XHSIC-FM
- Córdoba, Veracruz; Mexico;
- Frequency: 96.1 FM
- Branding: La Bestia Grupera

Programming
- Format: Grupera

Ownership
- Owner: Grupo Radiorama; (XHSIC, S.A. de C.V.);
- Operator: Grupo Audiorama Comunicaciones
- Sister stations: XHDZ-FM

History
- First air date: November 21, 1988 (concession)

Technical information
- ERP: 25 kW
- HAAT: -59.7 m
- Transmitter coordinates: 18°53′47″N 96°56′17″W﻿ / ﻿18.89639°N 96.93806°W

Links
- Webcast: Listen live
- Website: www.radiorama.mx/aradios.php?id=249

= XHSIC-FM =

Radio station in Córdoba, Veracruz, Mexico

XHSIC-FM is a radio station on 96.1 FM in Córdoba, Veracruz, Mexico. It is owned by Grupo Radiorama, It is operated by Grupo Audiorama Comunicaciones and carries its grupera format known as La Bestia Grupera.

==History==
XESIC-AM received its concession on November 21, 1988. It was owned by Marco Aurelio Moncada Krauss and broadcast with 1,000 watts on 670 kHz. Moncada Krauss had been fighting for a station for years, placing a bid on what had been designated "XERFC" on 1410 kHz in 1973. It soon was operated by Grupo ACIR under the names Radio Festival, Radio ACIR, and Radio Felicidad.

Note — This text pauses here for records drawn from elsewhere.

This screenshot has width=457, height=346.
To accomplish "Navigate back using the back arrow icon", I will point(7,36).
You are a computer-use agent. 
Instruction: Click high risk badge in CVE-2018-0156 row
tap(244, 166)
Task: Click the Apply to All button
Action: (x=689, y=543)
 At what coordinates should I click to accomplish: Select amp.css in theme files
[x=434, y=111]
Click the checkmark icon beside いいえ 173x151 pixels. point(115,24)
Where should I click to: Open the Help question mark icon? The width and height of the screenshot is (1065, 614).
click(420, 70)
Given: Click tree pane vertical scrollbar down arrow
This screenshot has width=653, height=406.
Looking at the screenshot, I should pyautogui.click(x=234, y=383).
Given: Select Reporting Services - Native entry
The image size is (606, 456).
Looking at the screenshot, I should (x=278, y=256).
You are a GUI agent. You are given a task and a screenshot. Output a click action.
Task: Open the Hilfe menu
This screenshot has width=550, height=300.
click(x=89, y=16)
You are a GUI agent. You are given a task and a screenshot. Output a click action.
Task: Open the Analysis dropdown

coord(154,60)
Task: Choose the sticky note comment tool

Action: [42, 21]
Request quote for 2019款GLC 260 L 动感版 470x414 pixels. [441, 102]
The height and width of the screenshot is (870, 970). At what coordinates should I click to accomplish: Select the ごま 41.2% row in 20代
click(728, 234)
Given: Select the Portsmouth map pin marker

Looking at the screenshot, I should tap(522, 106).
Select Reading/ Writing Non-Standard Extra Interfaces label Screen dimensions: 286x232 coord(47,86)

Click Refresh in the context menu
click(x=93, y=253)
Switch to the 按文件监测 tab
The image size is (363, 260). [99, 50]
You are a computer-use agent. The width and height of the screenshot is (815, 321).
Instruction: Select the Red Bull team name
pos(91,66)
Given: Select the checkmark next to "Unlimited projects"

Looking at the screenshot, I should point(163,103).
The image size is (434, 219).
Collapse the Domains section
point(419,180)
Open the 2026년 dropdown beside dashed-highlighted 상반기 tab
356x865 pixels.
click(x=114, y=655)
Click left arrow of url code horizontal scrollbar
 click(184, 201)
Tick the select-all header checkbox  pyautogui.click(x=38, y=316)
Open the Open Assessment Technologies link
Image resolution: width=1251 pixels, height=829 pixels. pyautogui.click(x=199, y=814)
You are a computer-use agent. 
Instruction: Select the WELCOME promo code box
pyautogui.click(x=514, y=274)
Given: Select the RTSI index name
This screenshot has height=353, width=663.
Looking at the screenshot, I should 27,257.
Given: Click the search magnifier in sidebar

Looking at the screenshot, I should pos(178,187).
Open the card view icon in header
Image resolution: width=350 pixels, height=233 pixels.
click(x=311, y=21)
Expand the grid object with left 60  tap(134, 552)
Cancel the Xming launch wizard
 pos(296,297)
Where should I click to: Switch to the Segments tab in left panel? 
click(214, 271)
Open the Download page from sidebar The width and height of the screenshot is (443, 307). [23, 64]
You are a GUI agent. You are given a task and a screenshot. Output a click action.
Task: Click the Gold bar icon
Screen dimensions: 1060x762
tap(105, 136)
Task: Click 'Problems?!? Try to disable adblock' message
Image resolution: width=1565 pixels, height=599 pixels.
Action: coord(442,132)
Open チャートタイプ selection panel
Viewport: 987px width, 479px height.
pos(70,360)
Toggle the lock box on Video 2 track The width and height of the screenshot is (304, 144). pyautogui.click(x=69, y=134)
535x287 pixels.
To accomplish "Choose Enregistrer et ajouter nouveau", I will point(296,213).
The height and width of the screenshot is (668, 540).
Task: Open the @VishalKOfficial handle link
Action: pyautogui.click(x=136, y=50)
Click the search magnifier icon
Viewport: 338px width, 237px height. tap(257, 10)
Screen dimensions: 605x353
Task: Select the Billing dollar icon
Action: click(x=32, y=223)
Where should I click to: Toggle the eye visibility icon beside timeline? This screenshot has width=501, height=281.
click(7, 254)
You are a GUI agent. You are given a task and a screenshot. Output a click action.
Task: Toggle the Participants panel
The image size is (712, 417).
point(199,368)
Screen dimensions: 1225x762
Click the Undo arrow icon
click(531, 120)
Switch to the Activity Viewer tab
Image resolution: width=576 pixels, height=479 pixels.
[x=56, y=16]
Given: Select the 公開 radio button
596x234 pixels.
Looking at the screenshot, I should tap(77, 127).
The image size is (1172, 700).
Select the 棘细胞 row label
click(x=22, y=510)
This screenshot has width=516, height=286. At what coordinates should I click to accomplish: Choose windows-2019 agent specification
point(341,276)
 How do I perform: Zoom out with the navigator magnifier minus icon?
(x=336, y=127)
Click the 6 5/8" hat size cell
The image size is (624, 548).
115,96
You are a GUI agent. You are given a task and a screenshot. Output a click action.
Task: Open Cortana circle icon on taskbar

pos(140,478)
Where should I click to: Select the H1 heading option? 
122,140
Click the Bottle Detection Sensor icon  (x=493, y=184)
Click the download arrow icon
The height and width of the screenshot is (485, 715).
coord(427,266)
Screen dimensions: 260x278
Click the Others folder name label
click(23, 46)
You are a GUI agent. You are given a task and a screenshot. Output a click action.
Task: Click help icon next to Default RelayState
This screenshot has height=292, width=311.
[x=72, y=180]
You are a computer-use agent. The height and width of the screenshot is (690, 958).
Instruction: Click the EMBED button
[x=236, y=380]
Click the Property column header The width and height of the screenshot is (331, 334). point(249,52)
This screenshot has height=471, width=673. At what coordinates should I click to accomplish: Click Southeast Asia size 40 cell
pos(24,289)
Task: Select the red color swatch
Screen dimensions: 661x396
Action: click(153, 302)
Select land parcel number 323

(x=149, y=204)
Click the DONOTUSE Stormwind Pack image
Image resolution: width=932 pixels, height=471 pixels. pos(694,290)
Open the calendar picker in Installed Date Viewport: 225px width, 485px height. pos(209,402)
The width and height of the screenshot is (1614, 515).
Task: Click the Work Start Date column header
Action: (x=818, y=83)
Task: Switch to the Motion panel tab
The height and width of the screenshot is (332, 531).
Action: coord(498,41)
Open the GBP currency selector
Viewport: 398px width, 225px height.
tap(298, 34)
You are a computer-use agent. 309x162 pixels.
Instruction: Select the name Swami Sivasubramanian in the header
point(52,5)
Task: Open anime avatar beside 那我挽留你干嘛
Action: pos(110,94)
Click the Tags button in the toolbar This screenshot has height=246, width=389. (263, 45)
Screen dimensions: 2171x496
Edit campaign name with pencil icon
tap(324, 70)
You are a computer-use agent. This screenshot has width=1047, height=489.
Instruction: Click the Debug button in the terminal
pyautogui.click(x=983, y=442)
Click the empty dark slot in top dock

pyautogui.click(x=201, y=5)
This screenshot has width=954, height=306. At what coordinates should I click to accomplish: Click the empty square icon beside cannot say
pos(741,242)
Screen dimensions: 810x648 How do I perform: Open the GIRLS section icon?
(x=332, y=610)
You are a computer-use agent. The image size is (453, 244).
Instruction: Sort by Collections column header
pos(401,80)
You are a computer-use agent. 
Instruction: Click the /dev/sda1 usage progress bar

Grupo Radiorama assumed control and ownership of many ACIR stations in July 2009. The station was originally known as Romántica 670 and then Vox 67.

XESIC migrated to FM in 2010 and renamed itself Tu Recuerdo in 2012. In 2015, it switched to the current La Bestia Grupera brand.